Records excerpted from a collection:
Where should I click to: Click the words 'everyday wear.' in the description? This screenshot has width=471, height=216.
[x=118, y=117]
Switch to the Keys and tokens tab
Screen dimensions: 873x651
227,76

What needs to be done:
Write out each entry again, word for word.

Response area:
Where should I click to: Click the words 'everyday wear.' in the description? This screenshot has width=471, height=216.
[x=118, y=117]
Switch to the Keys and tokens tab
Screen dimensions: 873x651
227,76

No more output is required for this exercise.